April 12, 2016: Adjournment Deakin University Warrnambool Campus

My adjournment matter is for the Minister for Education representing the Minister for Training and Skills in the other place. The action I seek is that the minister call on the chancellor of Deakin University and the Deakin University council to meet with the Deakin University Warrnambool campus working group to discuss the claim that a Warrnambool campus is not viable and the economic business case on which Deakin University based its decision.

I have never seen a community more outraged and motivated than I have seen right now in the South-West Coast region. The recent announcement made by Deakin University to exit the Warrnambool campus has seen people stepping up in numbers. The first public meeting was overflowing. I have received delegations of current and former lecturers and professors, students past and present, and businesses that employ graduates, including accounting and solicitor firms and the hospitals from across the region. The mayors from all the local government areas are calling me daily. Further, at the request of the community, I have written to the chancellor and the Deakin council to seek a meeting with community leaders. They want to be given the opportunity to present their case.

My community is concerned that the figures and data presented to the community as the rationale for this closure are not correct. I have seen data that challenges the facts being presented by Deakin. It challenges the reasons behind the campus being considered unsustainable. Further, some believe this data is only the result of a ‘decline by design’ approach, and the priority to build an internationally recognised research reputation at the expense of the regional students’ experiences and student outcomes is believed by the community to be the driver behind the agenda.

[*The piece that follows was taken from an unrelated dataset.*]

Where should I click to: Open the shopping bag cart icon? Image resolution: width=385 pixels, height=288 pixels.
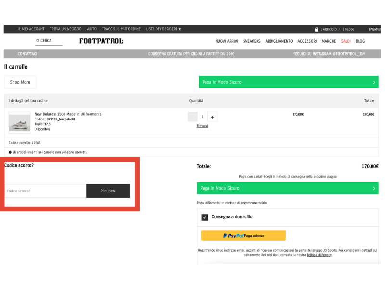316,29
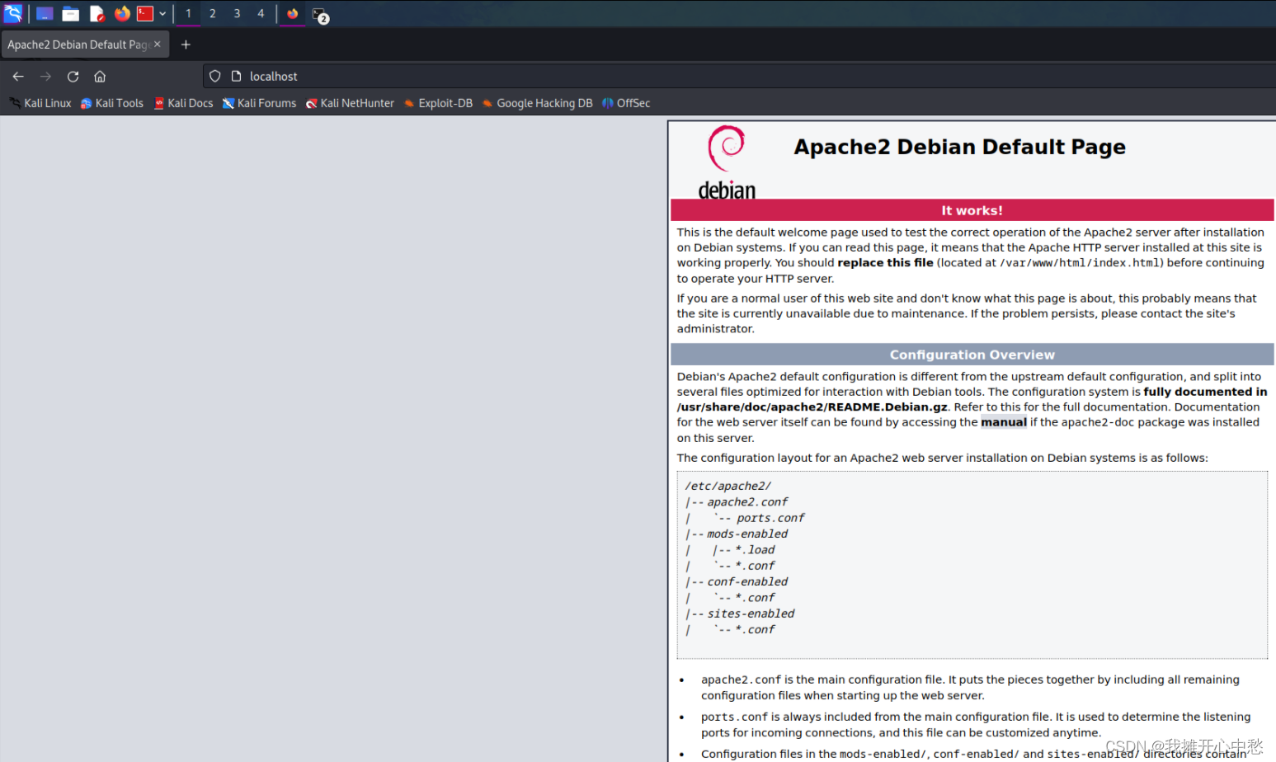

The silence from the Minister for Training and Skills has only fuelled the community’s outrage. I called on the minister more than two weeks ago, but he has ignored my invitation to engage with me. I ask the minister to come out from under his desk, visit the region and talk to my community. Given that two years ago the state gave Deakin the funds to build new accommodation for students at Warrnambool, if the campus has been such a bad performer, does this not fly in the face of the demand for student accommodation?

The Labor Party claims to care about education, and it made many statements before the election that it would open campuses. Why are those opposite now so silent when country kids are at risk of being denied future tertiary education opportunities, which Deakin built in our region with state money? I say to Minister Herbert: you have a job to do — get on and do it. I call on the minister to take action and organise this meeting.